Exercise instructions
Pick out every line in the items below that contains the word "toolbar", and copy each one.

___ Data in this exercise

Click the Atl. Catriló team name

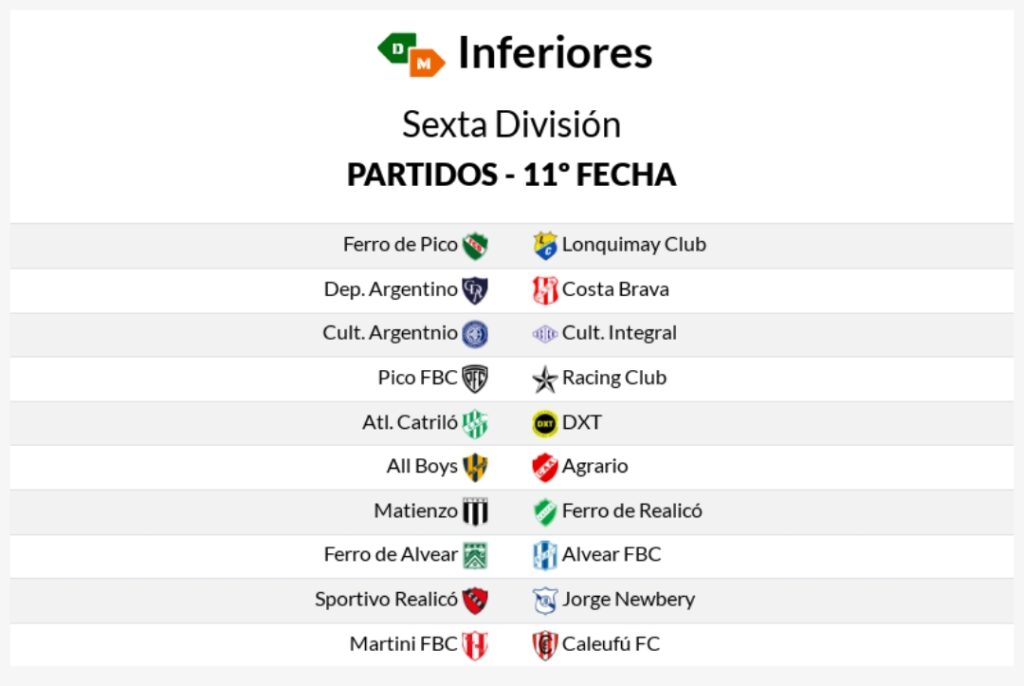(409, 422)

______
___ Data in this exercise

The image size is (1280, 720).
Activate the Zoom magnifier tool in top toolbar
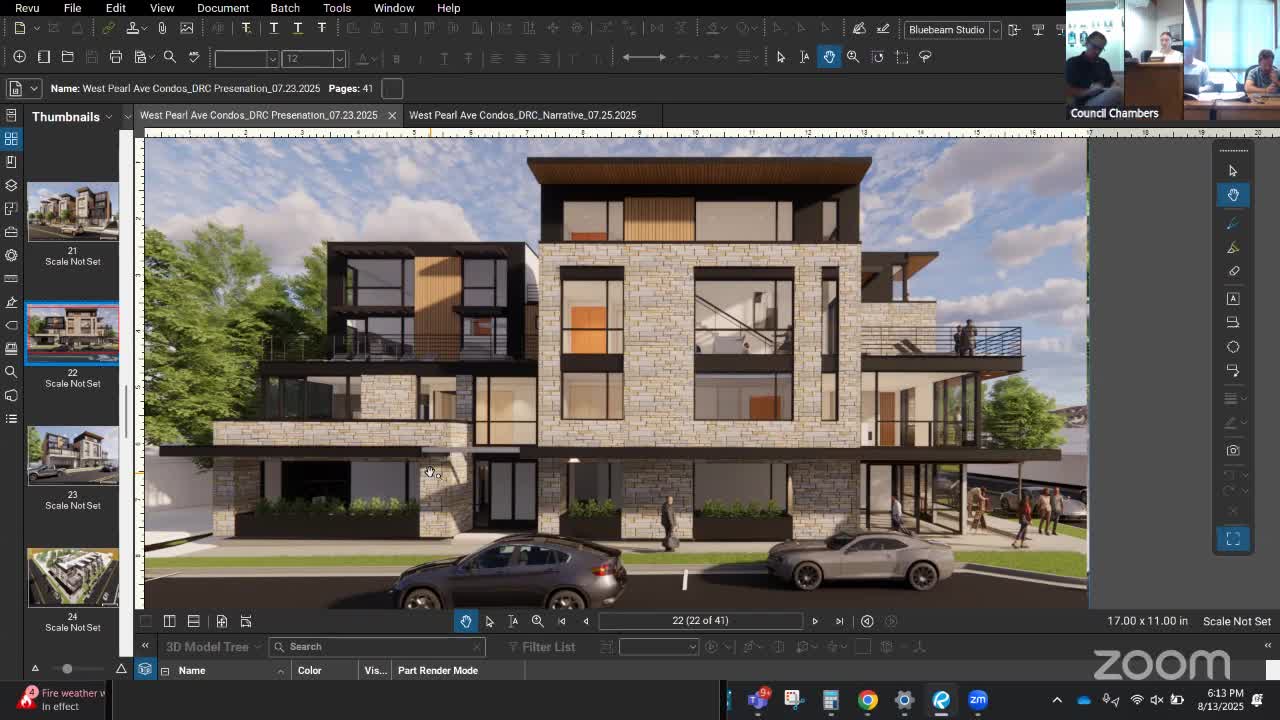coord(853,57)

______

Solution
Activate the Zoom magnifier tool in top toolbar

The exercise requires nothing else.